Key Takeaways:

• Protein Dynamics: Under stress, the protein Dsk2 changes its structure to connect with nearby molecules, forming droplet-like clusters that help manage damaged proteins.
• Collaborative Studies: Studies from Syracuse and the University of Pittsburgh, published in The EMBO Journal, demonstrate that this mechanism works similarly in both yeast and humans.
• Link to Disease: Mutations associated with ALS interfere with the formation of these clusters, suggesting a potential failure in the cell’s protein recycling system.

Inside every cell, a cleanup operation runs around the clock. Proteins are constantly damaged by wear and tear. Some can be repaired, while others must be dismantled and recycled. When this system fails, damaged proteins accumulate in clumps associated with diseases such as Amyotrophic Lateral Sclerosis (ALS) and Frontotemporal Dementia.

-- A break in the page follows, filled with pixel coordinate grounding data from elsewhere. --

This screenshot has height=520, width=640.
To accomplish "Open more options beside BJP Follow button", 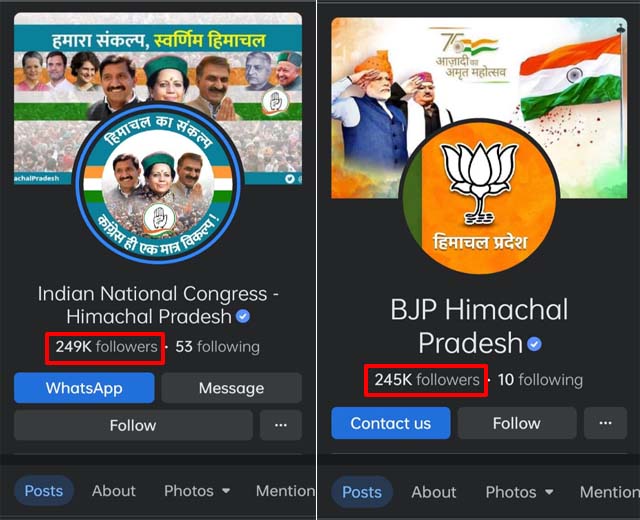I will 605,423.
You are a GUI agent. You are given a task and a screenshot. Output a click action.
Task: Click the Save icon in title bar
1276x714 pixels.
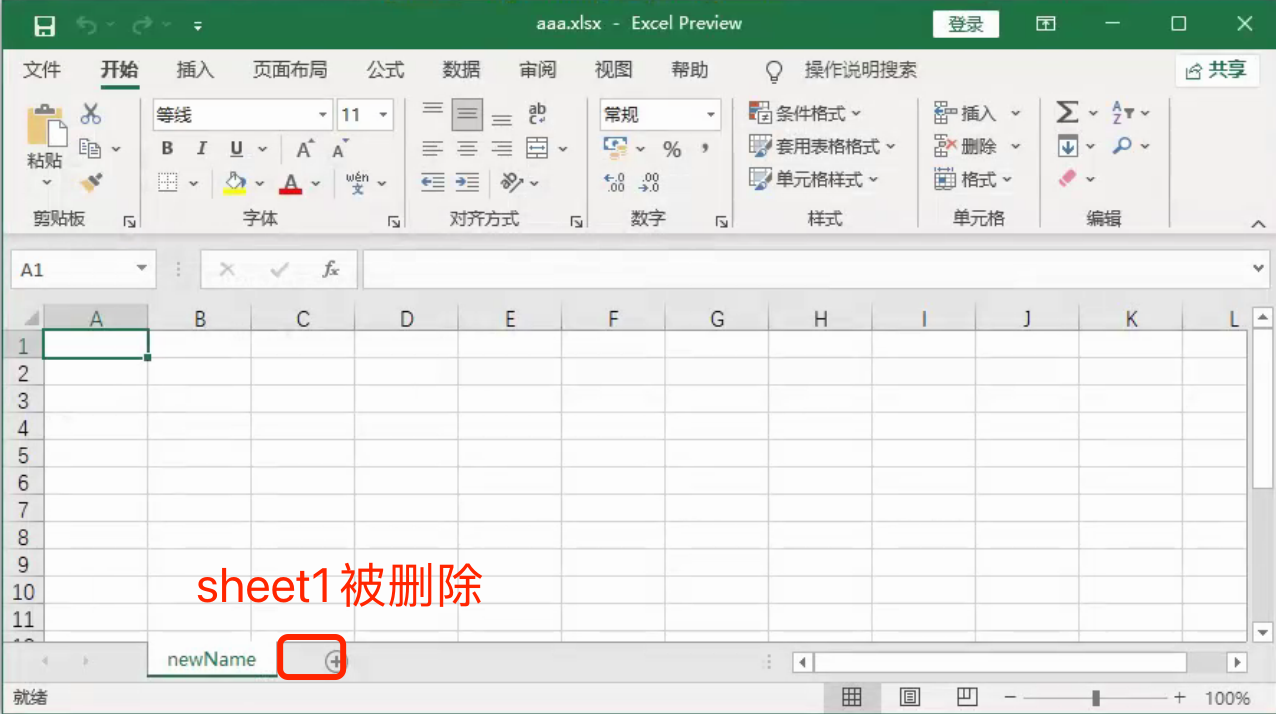click(44, 25)
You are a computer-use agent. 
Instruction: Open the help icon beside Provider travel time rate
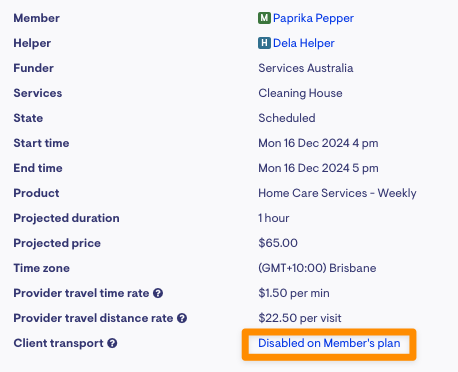(158, 293)

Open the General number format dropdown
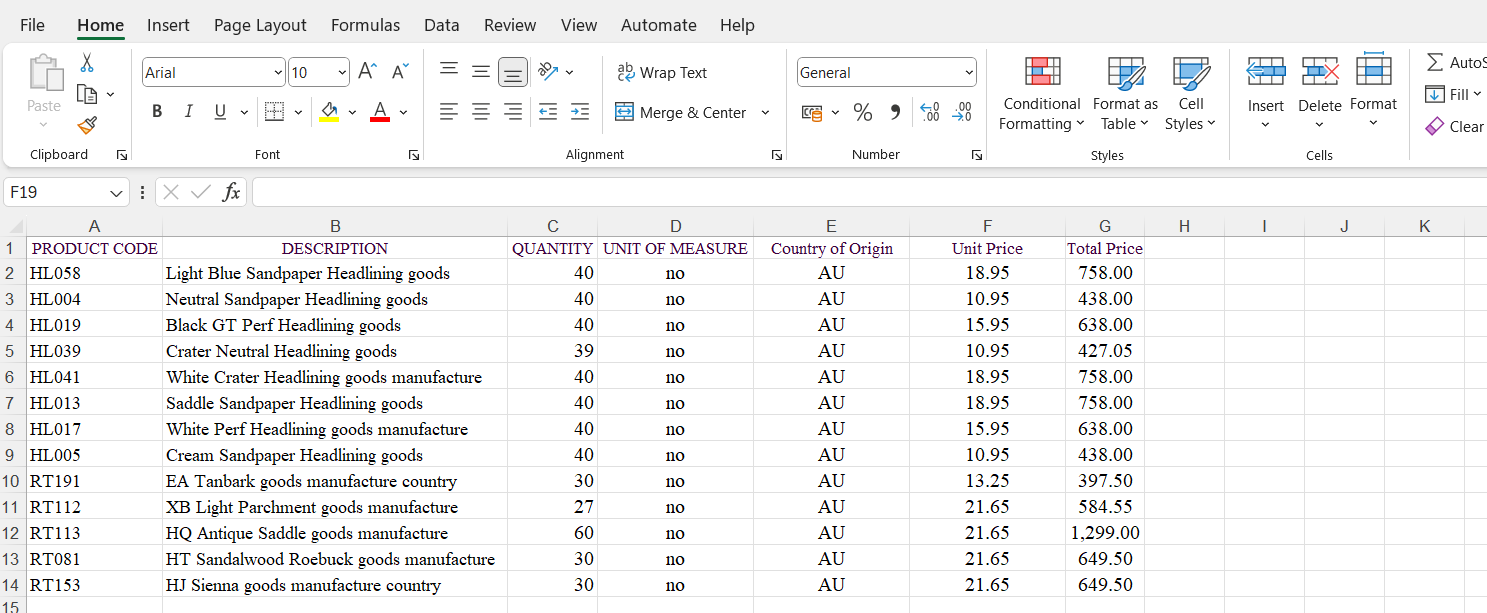(x=968, y=72)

A new study published in The EMBO Journal by Nirbhik Acharya (postdoc) and Carlos Castañeda, associate professor of biology and chemistry at Syracuse University’s College of Arts & Sciences (A&S), reveals a key part of how that cleanup system works and what goes wrong in disease.

How the sorting hubs form

Castañeda's team worked with Dsk2, a yeast protein that functions similarly to human ubiquilin-2, which shuttles damaged proteins to the cell’s recycling machinery. When that shuttling breaks down, damaged proteins can build up, a hallmark of ALS.

“Dsk2 offers a window into the basic rules that guide how this system operates across species,” says Castañeda.

To track those rules in action, the team used nuclear magnetic resonance spectroscopy — essentially an MRI for individual molecules — which lets scientists observe subtle structural changes on an atomic level as a protein moves and interacts with other molecules.

What they found was striking. Under stress, Dsk2 reshapes itself and links with neighboring molecules to form biomolecular condensates. These are temporary, droplet-like clusters where damaged proteins are gathered and potentially processed. Because these clusters assemble and dissolve through many small, reversible interactions, the cell can build or break them apart on demand.

At the heart of this mechanism is a folded region called the STI1 domain, shaped like a clamp with a groove. Short spiral segments elsewhere in the protein slip in and out of this groove, binding briefly, then releasing. This process allows different parts of the same molecule to interact and enables multiple Dsk2 molecules to link together into clusters. The importance of this architecture became clear when the researchers removed Dsk2, or just its spiral segments. Cells struggled to form clusters potentially leading to dysfunctional protein quality control.

The study reveals, for the first time, how specific structural features within Dsk2 drive the formation of these condensates in living cells.

Together, four teams connected molecular structure, simulated behavior, and real-world cell responses. Castañeda’s data were complemented by computer simulations from Shahar Sukenik’s lab in Syracuse’s Department of Chemistry, where postdoctoral researcher Jessica Niblo helped model how Dsk2 behaves, and by cell-based experiments from Jeroen Roelofs and his PhD student Emily Daniel at the University of Kansas Medical Center, who tested how changes in Dsk2 affect real yeast cells under stress. Work with Daniel Kraut’s lab at Villanova University reconstituted Dsk2 clusters with protein recycling machinery.

A coordinated finding

Those yeast-cell results gain further weight from a parallel set of experiments. While Castañeda's team studied the mechanism in living yeast cells, collaborators led by Matthew Wohlever at the University of Pittsburgh used X-ray crystallography to capture the first detailed structural snapshot of a ubiquilin STI1 domain. The researchers found that mutations associated with ALS interfere with how the STI1 clamp works, suggesting a potential failure in the cell’s protein recycling system.

The two studies, published back-to-back in The EMBO Journal, offer complementary views of the same mechanism. The yeast work shows how it unfolds inside living cells; the structural work reveals the molecular contacts that make it possible. Taken together, they suggest this system is a fundamental strategy that cells rely on.

Castañeda and Wohlever had discussed preliminary data at an American Society for Biochemistry and Molecular Biology annual meeting. “We realized that we saw a similar molecular mechanism working in both yeast and human versions of ubiquilin,” says Castañeda. “We had an ‘a-ha’ moment that pushed both projects forward.”

What comes next

These findings sharpen the picture of how a cell’s protein-recycling system is organized, and how subtle disruptions to that organization may contribute to disease. For scientists studying neurodegeneration, the work offers an important step toward understanding what happens when the cell’s cleanup crew stops functioning as it should.

“We’re starting to understand the rules,” says Castañeda.

A future challenge, he suggests, is learning how to intervene when those rules break down. Because similar protein-clumping problems occur across many neurodegenerative diseases, this mechanism may represent a common target for future therapies.